Even the current "300: Rise of an Empire", with its graphic novel style of bloodshed, pales in comparison to "The Raid 2".  Coupled with the brutal depictions of martial arts combat, Indonesia-style, it's pretty much over-the-top. But --- once you accept and get past the mayhem and slaughter --- there's a story there, and a good one.


The returning hero, Rama (Iko Uwais),  is now an undercover cop who gets in bed with the ruling criminal hierarchy to try and clean up the political and police landscapes. Similar to the Mafia, the Indonesian thugs rule separate territories, and a Japanese contingent controls another area. None of the goons are more intimidating than Bangun (Tio Pakusodewo) and his handsome son, Ucok (Arifin Putra). They are ruthless, and when a family squabble arises, only one can survive.

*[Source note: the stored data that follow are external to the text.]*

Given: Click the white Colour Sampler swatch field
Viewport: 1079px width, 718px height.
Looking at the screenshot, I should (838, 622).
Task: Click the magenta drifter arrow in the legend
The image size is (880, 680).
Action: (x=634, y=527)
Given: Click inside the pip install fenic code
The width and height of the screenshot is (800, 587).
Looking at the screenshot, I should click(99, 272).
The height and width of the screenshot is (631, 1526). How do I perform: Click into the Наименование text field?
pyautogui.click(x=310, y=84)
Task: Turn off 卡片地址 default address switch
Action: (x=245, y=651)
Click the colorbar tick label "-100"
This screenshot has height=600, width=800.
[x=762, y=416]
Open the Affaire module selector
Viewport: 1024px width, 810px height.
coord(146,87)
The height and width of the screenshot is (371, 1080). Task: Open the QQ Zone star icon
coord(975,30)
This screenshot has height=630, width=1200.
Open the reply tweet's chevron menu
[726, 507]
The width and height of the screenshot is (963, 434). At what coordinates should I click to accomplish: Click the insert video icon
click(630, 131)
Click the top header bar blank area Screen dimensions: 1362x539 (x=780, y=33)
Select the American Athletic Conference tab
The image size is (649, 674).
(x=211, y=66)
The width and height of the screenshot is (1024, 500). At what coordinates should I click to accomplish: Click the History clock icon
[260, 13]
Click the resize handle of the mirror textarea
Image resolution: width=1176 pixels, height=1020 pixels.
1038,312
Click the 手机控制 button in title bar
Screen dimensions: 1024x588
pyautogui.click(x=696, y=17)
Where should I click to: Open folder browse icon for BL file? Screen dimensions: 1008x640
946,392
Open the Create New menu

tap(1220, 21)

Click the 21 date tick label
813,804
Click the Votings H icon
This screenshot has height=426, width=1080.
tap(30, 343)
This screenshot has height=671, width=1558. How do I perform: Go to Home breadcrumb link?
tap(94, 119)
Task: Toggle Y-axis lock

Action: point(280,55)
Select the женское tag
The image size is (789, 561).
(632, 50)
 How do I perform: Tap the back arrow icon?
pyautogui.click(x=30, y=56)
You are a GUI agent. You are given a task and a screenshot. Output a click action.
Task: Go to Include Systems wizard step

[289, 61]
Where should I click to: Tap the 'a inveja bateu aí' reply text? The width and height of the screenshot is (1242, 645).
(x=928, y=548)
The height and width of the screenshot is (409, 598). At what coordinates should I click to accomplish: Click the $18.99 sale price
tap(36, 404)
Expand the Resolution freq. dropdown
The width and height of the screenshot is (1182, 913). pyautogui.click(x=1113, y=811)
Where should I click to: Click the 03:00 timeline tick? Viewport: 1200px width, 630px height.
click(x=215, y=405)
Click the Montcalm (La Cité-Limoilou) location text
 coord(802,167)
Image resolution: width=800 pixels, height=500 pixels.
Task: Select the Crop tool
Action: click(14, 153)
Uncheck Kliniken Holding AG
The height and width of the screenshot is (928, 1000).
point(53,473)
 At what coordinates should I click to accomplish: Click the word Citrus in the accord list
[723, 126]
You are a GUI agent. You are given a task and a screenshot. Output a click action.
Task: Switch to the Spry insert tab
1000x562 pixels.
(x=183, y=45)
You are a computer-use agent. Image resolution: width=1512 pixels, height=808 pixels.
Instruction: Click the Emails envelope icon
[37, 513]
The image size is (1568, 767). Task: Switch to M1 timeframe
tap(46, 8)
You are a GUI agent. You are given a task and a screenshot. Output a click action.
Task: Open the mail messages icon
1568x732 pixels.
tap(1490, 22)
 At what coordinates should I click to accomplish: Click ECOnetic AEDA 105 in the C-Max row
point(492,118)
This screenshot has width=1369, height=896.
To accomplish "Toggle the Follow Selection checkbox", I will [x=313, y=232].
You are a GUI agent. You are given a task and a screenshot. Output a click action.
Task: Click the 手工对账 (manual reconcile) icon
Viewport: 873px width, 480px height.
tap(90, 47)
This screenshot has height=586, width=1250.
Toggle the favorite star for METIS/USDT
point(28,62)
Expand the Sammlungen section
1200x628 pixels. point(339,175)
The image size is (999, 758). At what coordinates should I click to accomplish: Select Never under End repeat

It's not just the men who are fearsome in Evans' sequel. He hired Julie Estelle to play Hammer Girl, who dispenses of a subway train full of male opponents by wielding, you guessed it, two hammers. Estelle had no martial arts background, but was so impressive during her audition that the director knew she was the one for the part.


The acting by the ensemble cast is actually very capable, the fight choreography well planned. To reveal more would involve spoilers, so if you're in the mood for a ripping good crime thriller, with lots of action and high body counts, this is the ticket.


Opinion: See It Now!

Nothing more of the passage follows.